- Mulanur Location in Tamil Nadu, India
- Coordinates: 10°46′N 77°43′E﻿ / ﻿10.77°N 77.72°E
- Country: India
- State: Tamil Nadu
- District: Tiruppur

Area
- • Total: 48.8 km^{2} (18.8 sq mi)

Population (2011)
- • Total: 15,223
- • Density: 312/km^{2} (808/sq mi)

Languages
- • Official: Tamil
- Time zone: UTC+5:30 (IST)

= Mulanur =

Mulanur is a panchayat town in Dharapuram taluk of Tiruppur district in the Indian state of Tamil Nadu. It is one of the 15 panchayat towns in the district. Spread across an area of 48.8 km2, it had a population of 15,223 individuals as per the 2011 census.

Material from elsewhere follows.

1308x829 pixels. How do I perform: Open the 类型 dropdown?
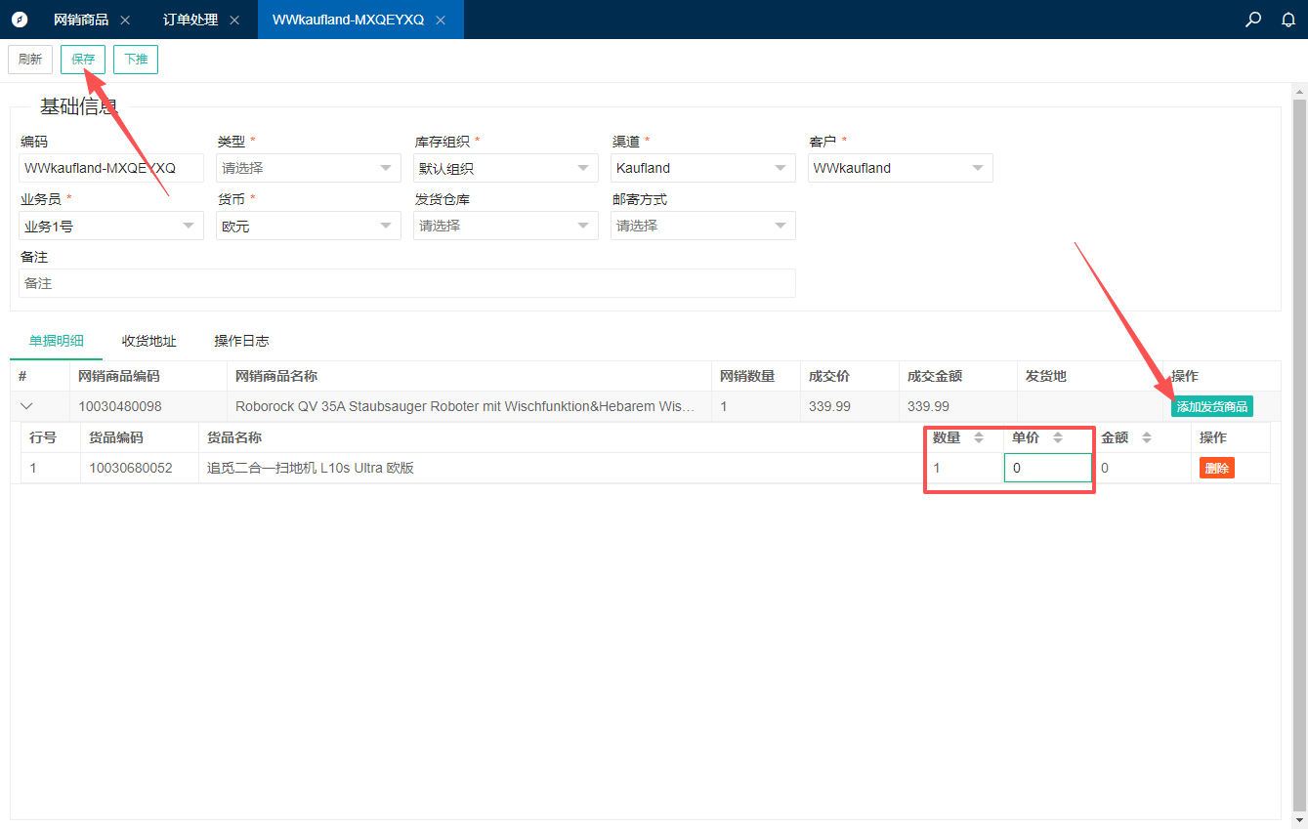click(309, 168)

== Geography and administration ==
Mulanur is located in Dharapuram taluk of Tiruppur district in the Indian state of Tamil Nadu. Spread across an area of 48.8 km2, it is one of the 15 panchayat towns in the district. The town panchayat is divided into 15 wards, and consists of 42 hamlets and two revenue villages. The town panchayat is headed by a chairperson, who is elected by the members, who are chosen through direct elections. The town forms part of the Dharapuram Assembly constituency that elects its member to the Tamil Nadu legislative assembly and the Erode Lok Sabha constituency that elects its member to the Parliament of India.

==Demographics==
As per the 2011 census, Mulanur had a population of 15,223 individuals across 4,617 households. The population saw a marginal increase compared to the previous census in 2001 when 13,827 inhabitants were registered. The population consisted of 7,544 males	and 7,679 females. About 1,157 individuals were below the age of six years. About 20.4% of the population belonged to scheduled castes. The entire population is classified as urban. The town has an average literacy rate of 74.4%.

About 61% of the eligible population were employed full-time, of which majority were involved in agriculture and allied activities. Hinduism was the majority religion which was followed by 98.1% of the population, with Christianity (1.3%) and Islam (0.4%) being minor religions.